Assembly takes on Bartlett impasse

Hospital, union disagree on health care and extent of salary increases

Posted: Tuesday, May 24, 2005

The Juneau Assembly began acting as a quasi-judicial committee in Bartlett Regional Hospital negotiations Monday.

The Assembly, which will settle the dispute at a later date, asked questions and heard the negotiators' positions.

Since September, hospital managers had been negotiating with union representatives to renew a contract that covers 240 employees. In April, hospital officials announced the negotiations had reached an impasse as the union representatives and members refused to accept the hospital's last offer. The old contract expired in January.

The sides couldn't agree on the coverage of health care and the extent of salary increases.

Union representatives said employees would have to pay more to keep the same benefits or have reduced health care in the management-proposed contract. The contract proposed a 1 percent wage increase in the first year and 1.1 percent in the second and third years.

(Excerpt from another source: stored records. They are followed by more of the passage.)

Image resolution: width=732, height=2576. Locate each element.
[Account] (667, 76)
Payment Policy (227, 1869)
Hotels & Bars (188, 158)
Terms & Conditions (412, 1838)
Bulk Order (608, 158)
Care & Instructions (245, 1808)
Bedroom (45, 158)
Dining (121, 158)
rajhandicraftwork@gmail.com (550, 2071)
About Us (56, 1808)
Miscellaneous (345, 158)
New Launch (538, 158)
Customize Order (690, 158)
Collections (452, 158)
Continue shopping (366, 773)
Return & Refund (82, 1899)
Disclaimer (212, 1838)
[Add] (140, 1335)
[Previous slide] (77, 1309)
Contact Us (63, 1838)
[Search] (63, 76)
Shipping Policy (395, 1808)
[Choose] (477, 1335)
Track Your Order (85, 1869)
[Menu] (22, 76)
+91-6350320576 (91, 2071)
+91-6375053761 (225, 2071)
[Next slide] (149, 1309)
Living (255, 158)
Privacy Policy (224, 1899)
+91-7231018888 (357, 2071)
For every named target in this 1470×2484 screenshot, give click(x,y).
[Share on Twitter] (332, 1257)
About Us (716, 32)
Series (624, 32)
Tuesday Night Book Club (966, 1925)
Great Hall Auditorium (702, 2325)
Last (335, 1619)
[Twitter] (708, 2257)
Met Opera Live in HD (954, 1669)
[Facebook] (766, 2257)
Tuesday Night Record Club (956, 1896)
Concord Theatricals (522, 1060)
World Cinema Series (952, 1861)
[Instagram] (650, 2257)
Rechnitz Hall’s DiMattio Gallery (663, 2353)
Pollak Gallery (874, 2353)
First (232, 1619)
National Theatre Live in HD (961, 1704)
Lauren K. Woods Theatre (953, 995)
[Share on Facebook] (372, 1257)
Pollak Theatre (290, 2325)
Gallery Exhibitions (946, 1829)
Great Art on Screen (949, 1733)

"They are making health care unaffordable to the employees that provide those services to the patients of the communities in need of health care," said John Bukoskey, president of the International Longshore and Warehouse Union Local 200.

He said the city would lose medical staff to other communities if the Assembly approved the proposed contract.

The new contract called for transforming the hospital's retirement policy to the three-tier system as the rest of the city employees have now.

Parry Grover, attorney for the hospital, said it is unreasonable that hospital employees won't accept a health system that the rest of city employees have. He said Bartlett already offers one of the best benefits packages in the state and the nation.

Depending on the individuals, management said the new system would allow single employees to pay less but employees with families would have to pay more if they want the premium health coverage.

Sheila Bateman, a support staff who has worked at Bartlett for five years, said it is unfair that they need to absorb a loss to keep the same health benefits.

It is unknown when the Assembly will make its final decision on the issue.